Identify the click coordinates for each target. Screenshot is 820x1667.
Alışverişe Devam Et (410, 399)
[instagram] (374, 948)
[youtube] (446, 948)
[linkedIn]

*-*-*

Assignment —
Your task is to retype all the records above with nothing left out.

Expected answer —
Identify the click coordinates for each target. Screenshot is 820x1667.
Alışverişe Devam Et (410, 399)
[instagram] (374, 948)
[youtube] (446, 948)
[linkedIn]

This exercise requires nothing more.